Every line of the records below from the line with "Open the Debug" up to and including the line with "Click the Bosch" must be reproduced exactly, and no line outside that range.
-- SUPPLIED ENTRIES follows --
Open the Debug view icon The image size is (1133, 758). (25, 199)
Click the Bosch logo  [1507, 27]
-- SUPPLIED ENTRIES concluded --
-- SUPPLIED ENTRIES follows --
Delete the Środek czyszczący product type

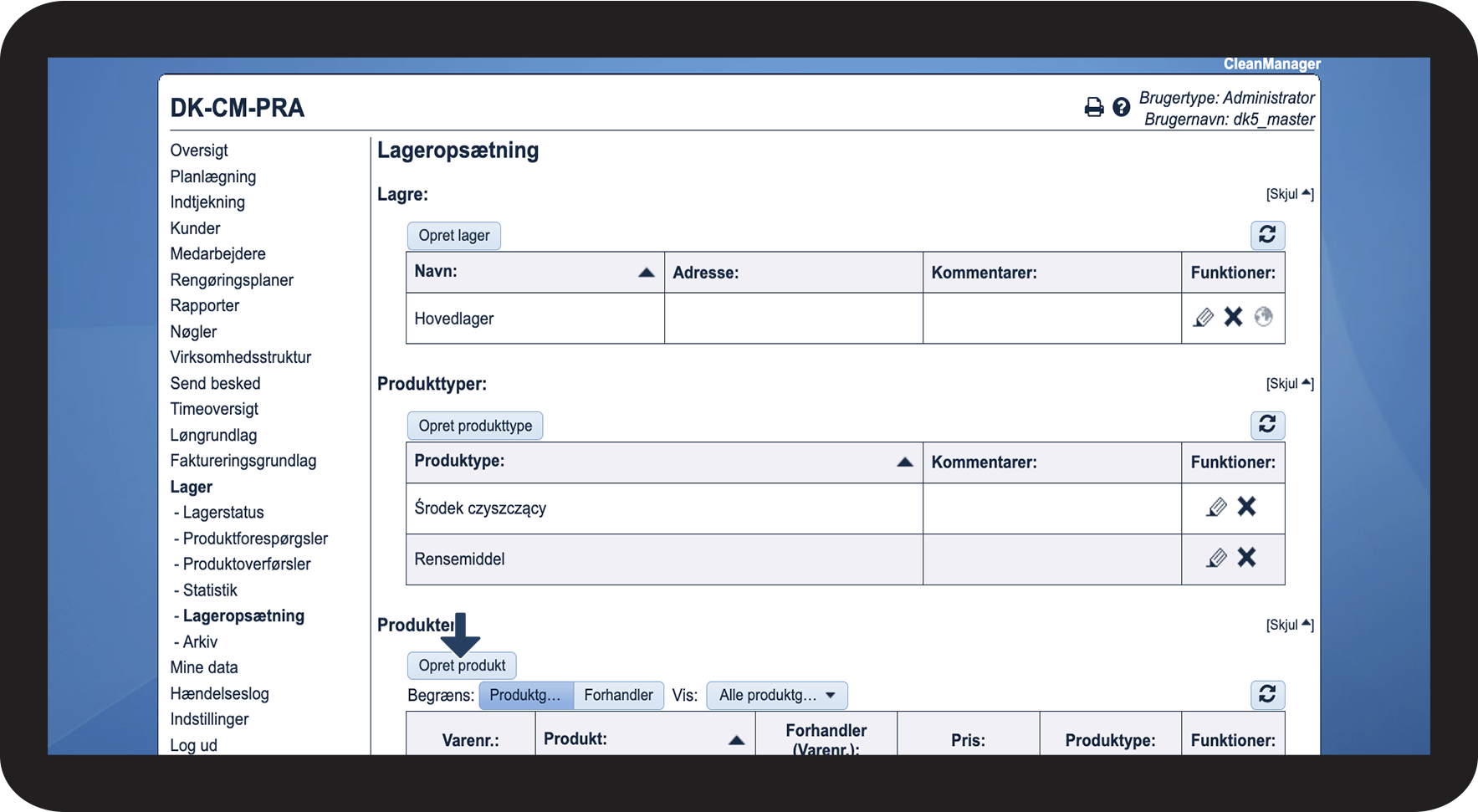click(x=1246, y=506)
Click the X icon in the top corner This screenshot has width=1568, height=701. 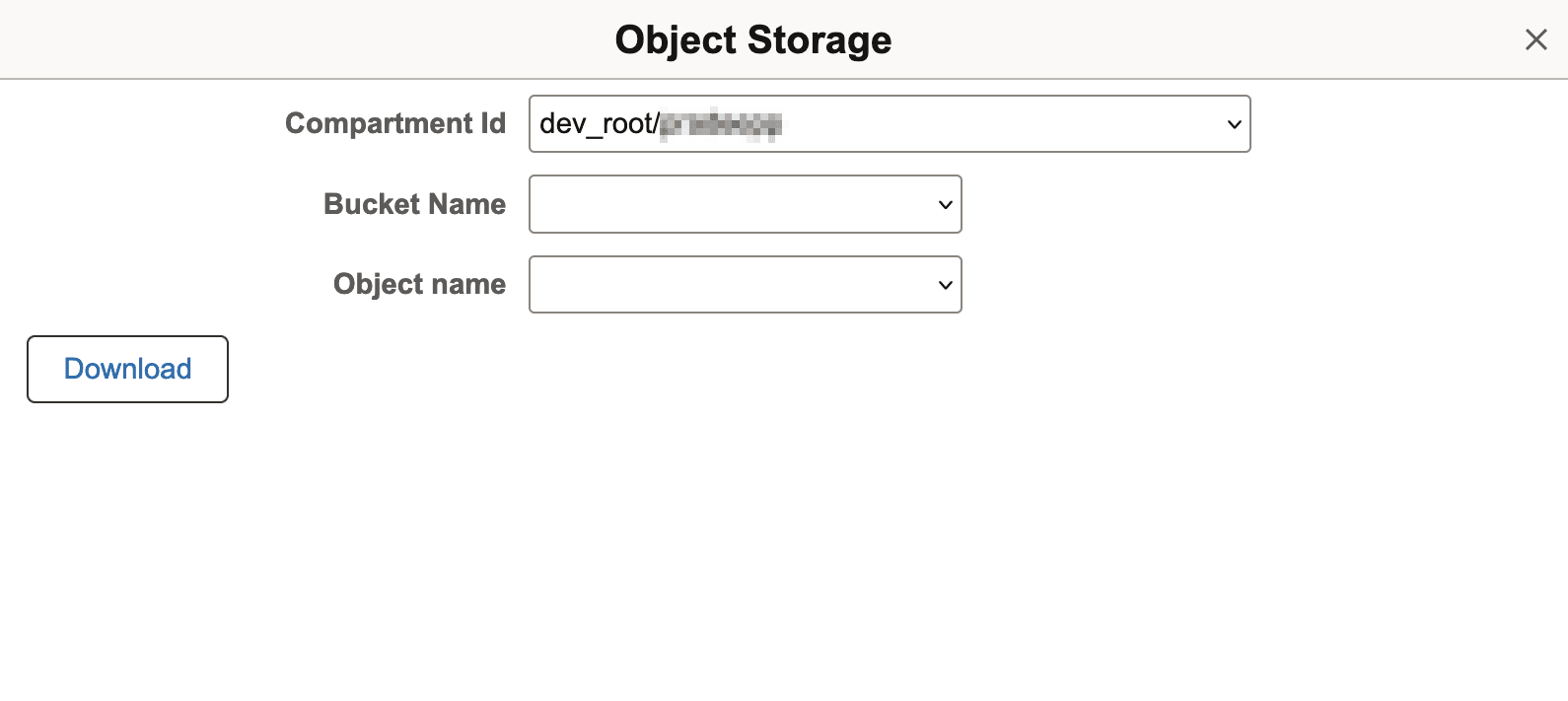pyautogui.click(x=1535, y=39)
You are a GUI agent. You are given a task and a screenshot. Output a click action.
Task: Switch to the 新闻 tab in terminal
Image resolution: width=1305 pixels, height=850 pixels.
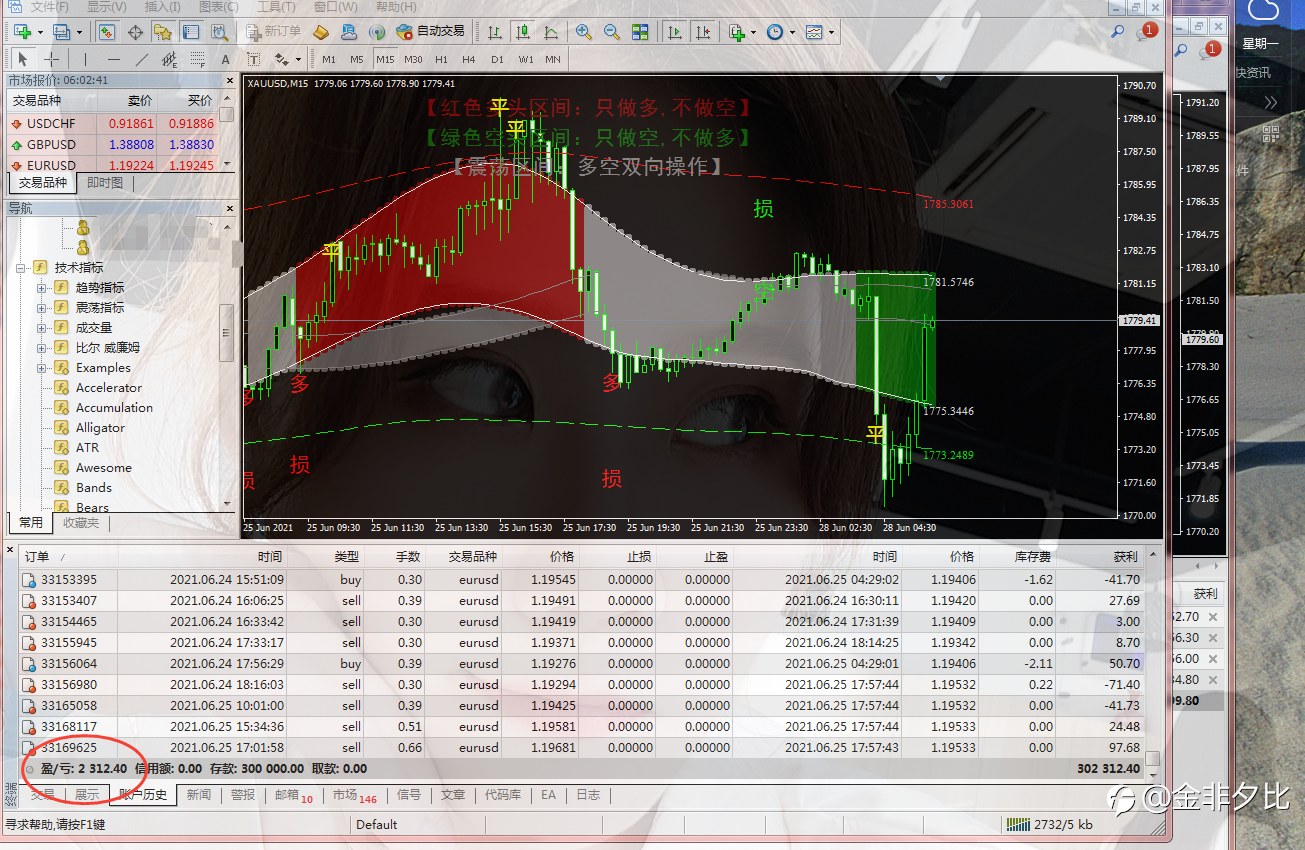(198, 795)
-- SUPPLIED ENTRIES concluded --
# ANSWER AREA:
Open the Debug view icon The image size is (1133, 758). (25, 199)
Click the Bosch logo  [1507, 27]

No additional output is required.